* _Given task_
Please copy all of the entries below exactly as they appear, leaving out the pictures.

* _Data to use_

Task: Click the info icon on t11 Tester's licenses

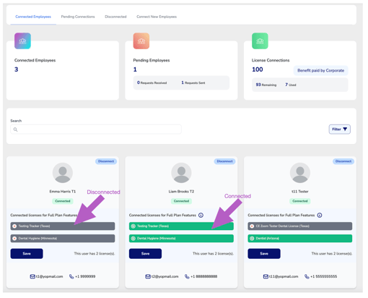Action: click(320, 215)
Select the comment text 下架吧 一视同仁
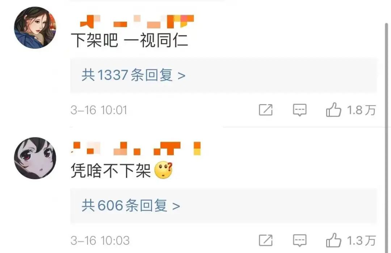This screenshot has height=253, width=391. [129, 40]
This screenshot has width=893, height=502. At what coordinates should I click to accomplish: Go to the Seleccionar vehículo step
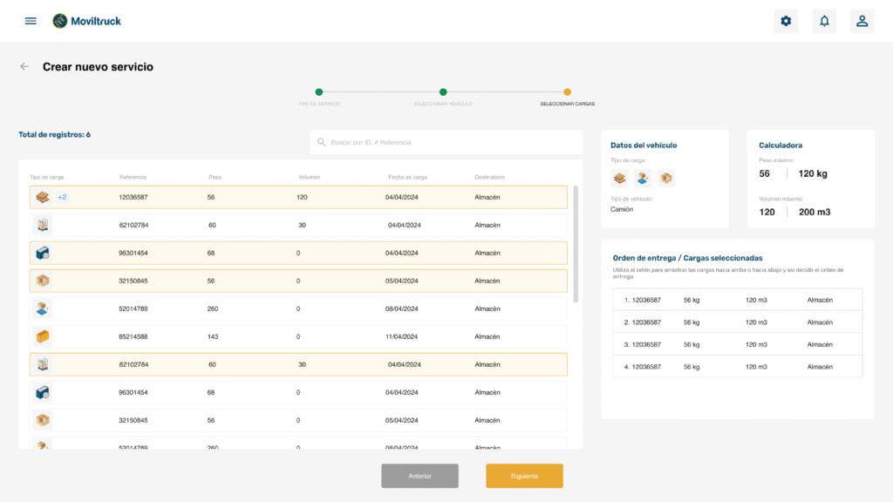point(443,92)
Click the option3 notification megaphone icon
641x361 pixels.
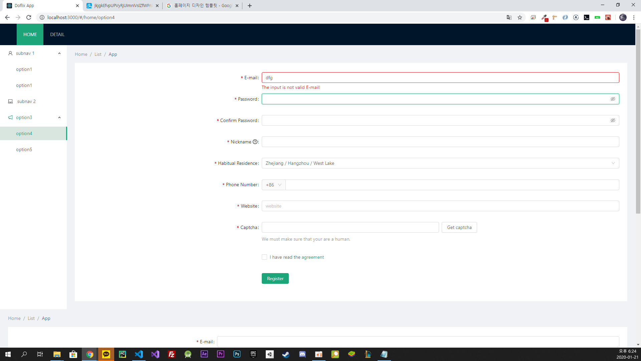pyautogui.click(x=10, y=117)
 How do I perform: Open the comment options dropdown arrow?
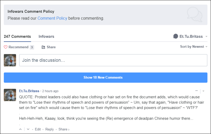click(203, 91)
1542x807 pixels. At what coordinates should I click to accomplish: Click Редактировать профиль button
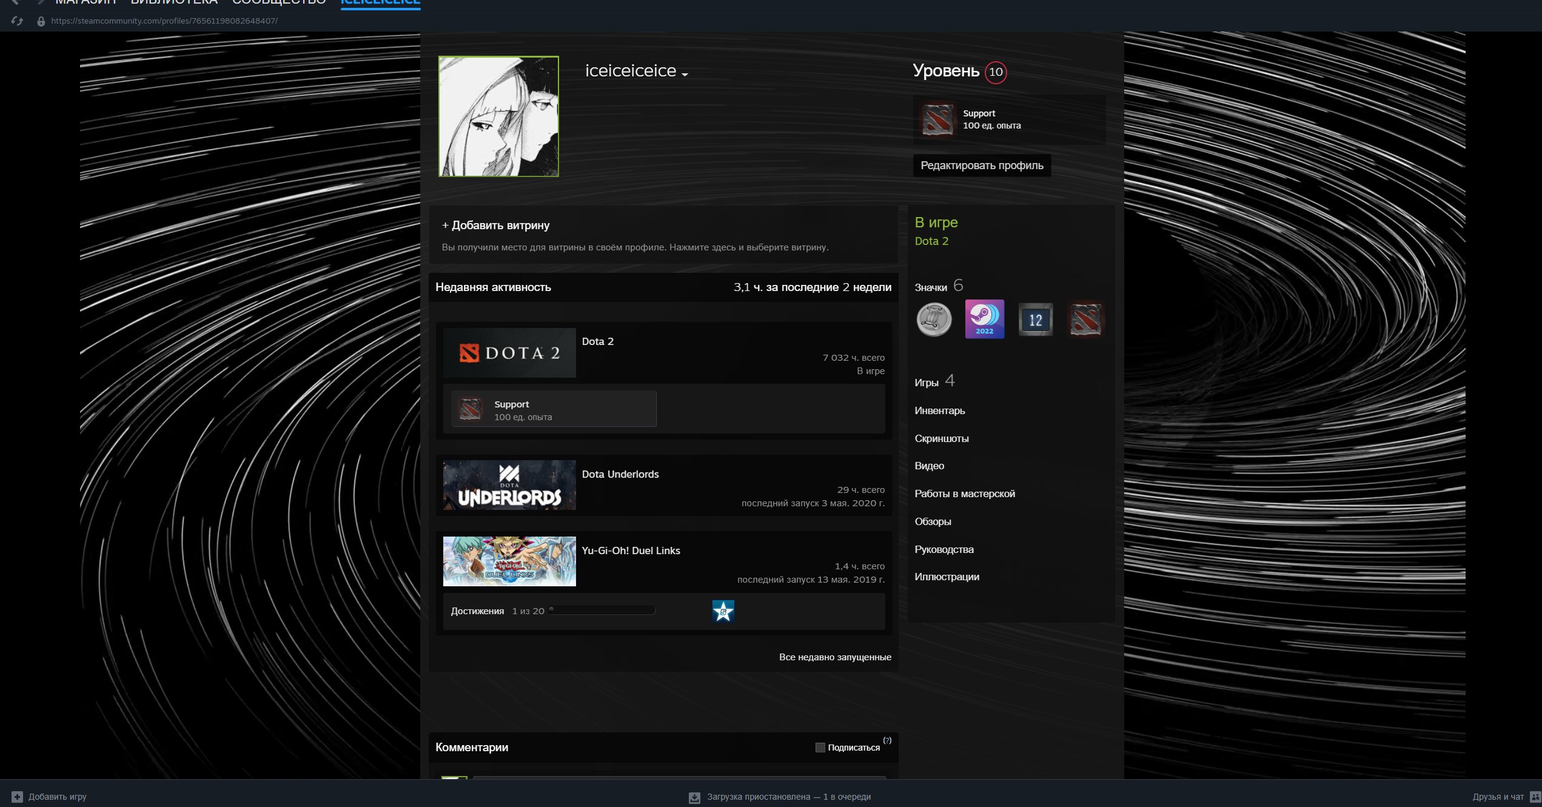pos(981,166)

* _The answer_
Task: Click the info icon on t11 Tester's licenses

Action: click(320, 215)
Select the comment text 下架吧 一视同仁
This screenshot has height=253, width=391. [129, 40]
This screenshot has width=893, height=502. At what coordinates should I click to accomplish: Go to the Seleccionar vehículo step
point(443,92)
Click the option3 notification megaphone icon
641x361 pixels.
pyautogui.click(x=10, y=117)
 How do I perform: Open the comment options dropdown arrow?
click(203, 91)
1542x807 pixels. At what coordinates should I click to accomplish: Click Редактировать профиль button
pos(981,166)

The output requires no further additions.